Need help with NPN

I didn't understand.... You mean how to discount the .7V drop in the simulation? I know u can edit the resistance.... But IRL it is described in the datasheet and can be different from manufacturer to manufacturer

When I do the calculations assuming a voltage drop of 0.7 volts it is not accurate. The voltage drop varies depending on the voltage applied to the base, it can be more or slightly less (based on experiments in the simulator). But this approximation allows me to calculate the equivalent replacement of a transistor by a resistor (I*R=Voltage Drop), and the results are consistent with what I see in the simulator. Now I am no longer sure that it is correct to try to calculate the parameters of the circuit, provided that the voltage at the base is higher than the voltage at the emitter. ChatGPT pointed out that this is not the correct use of the transistor - which means there is no point in trying to calculate the circuit in this mode. On the other hand, in the simulator, this does not cause "obvious" breakdowns.

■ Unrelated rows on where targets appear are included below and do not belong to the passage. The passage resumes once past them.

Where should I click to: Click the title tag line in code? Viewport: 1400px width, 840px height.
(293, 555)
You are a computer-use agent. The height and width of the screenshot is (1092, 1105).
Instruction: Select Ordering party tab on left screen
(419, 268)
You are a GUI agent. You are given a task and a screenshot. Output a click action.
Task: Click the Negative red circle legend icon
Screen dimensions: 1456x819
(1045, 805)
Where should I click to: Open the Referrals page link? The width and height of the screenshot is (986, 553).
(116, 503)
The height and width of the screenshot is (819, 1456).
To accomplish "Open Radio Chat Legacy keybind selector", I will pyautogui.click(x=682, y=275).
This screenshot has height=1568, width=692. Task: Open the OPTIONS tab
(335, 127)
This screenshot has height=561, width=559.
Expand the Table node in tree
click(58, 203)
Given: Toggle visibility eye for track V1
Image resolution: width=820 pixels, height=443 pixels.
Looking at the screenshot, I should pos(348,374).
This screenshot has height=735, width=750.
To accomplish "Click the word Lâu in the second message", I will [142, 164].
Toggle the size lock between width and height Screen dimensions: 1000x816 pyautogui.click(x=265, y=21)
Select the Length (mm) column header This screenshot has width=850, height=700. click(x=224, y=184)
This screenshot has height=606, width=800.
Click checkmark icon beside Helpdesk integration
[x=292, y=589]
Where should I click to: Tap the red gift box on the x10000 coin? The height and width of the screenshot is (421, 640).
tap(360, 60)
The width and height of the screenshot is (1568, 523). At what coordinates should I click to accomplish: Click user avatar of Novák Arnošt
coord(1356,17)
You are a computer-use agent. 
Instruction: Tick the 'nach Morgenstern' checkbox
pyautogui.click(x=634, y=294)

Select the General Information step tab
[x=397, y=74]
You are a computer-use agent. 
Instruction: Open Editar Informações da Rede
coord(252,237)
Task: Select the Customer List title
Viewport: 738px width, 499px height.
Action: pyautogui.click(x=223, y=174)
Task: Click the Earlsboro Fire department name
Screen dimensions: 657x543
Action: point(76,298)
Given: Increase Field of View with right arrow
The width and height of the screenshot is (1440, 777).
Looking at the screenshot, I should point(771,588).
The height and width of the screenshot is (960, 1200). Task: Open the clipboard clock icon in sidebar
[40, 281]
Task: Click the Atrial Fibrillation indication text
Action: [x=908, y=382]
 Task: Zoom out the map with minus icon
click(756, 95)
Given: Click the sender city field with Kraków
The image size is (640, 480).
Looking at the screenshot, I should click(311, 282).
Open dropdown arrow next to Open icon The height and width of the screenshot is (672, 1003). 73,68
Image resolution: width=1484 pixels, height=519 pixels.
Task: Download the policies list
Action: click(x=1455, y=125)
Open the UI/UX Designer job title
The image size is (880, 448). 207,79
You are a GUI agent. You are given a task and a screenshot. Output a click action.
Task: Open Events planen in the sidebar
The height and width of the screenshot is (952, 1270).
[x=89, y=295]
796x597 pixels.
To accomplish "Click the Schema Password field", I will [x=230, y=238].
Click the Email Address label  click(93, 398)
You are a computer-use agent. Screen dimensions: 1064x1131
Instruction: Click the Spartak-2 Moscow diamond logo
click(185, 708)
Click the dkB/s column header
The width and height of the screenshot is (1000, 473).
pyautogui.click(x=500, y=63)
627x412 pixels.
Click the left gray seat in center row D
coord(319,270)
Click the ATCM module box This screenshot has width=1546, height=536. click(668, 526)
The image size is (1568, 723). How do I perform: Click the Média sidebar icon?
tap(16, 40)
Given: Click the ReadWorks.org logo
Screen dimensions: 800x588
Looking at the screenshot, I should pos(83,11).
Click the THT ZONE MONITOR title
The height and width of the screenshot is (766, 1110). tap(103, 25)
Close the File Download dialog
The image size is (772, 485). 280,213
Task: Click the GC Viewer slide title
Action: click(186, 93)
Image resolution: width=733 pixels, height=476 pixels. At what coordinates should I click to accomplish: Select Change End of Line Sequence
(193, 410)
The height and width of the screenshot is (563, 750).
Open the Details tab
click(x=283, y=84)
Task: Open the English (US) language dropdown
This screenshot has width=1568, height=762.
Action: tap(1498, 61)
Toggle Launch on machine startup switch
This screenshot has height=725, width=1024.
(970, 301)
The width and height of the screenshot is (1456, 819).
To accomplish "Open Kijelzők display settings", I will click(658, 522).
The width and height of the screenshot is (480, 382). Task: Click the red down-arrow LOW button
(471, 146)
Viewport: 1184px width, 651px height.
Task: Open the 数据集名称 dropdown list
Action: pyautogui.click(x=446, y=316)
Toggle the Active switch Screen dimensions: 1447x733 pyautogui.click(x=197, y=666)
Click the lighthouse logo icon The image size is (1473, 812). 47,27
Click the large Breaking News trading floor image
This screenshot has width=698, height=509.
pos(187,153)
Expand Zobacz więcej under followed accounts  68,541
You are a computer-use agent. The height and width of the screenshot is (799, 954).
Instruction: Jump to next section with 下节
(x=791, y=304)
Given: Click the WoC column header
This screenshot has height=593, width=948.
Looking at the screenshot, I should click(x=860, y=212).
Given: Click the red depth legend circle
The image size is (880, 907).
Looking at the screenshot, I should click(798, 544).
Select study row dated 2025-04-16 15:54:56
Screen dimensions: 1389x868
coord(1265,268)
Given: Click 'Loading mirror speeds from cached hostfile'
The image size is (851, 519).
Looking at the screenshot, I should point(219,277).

you are driving an unlimited current through the base of your transistor into the emitter and only limiting is due to emitter resistor you would destroy the transistor. you need a base resistor base resistor is derived from collector current divided by beta stick a 100k resistor between base and v source and try your calculations again you Will be much closer

pick a collector voltage let's say half your supply voltage and you want 5ma to pass through your transistor and let's say you want 1 volt on your emitter you divide 1 volt by your collector 5ma and that's your emitter resistor value eg 200R base current will be 5ma divided by transistor hfe=100 that's 50ua so your base resistor would be in your eg 30v divided by 50ua so 600k now I've not included our 1v emitter voltage or the 0.7v vbe so I pick 560k approx would be close enough to get you going in right direction

I forgot to mention your collector resistor is half your supply voltage divided by 5ma as example in my previous comments so 1k with 10v supply

your emitter resistor will now pass collector current plus base current roughly 5ma + 50ua

pip, Thank you. The language barrier was overcome, and I was still able to make out what you were trying to tell)

your welcome glad I helped a little.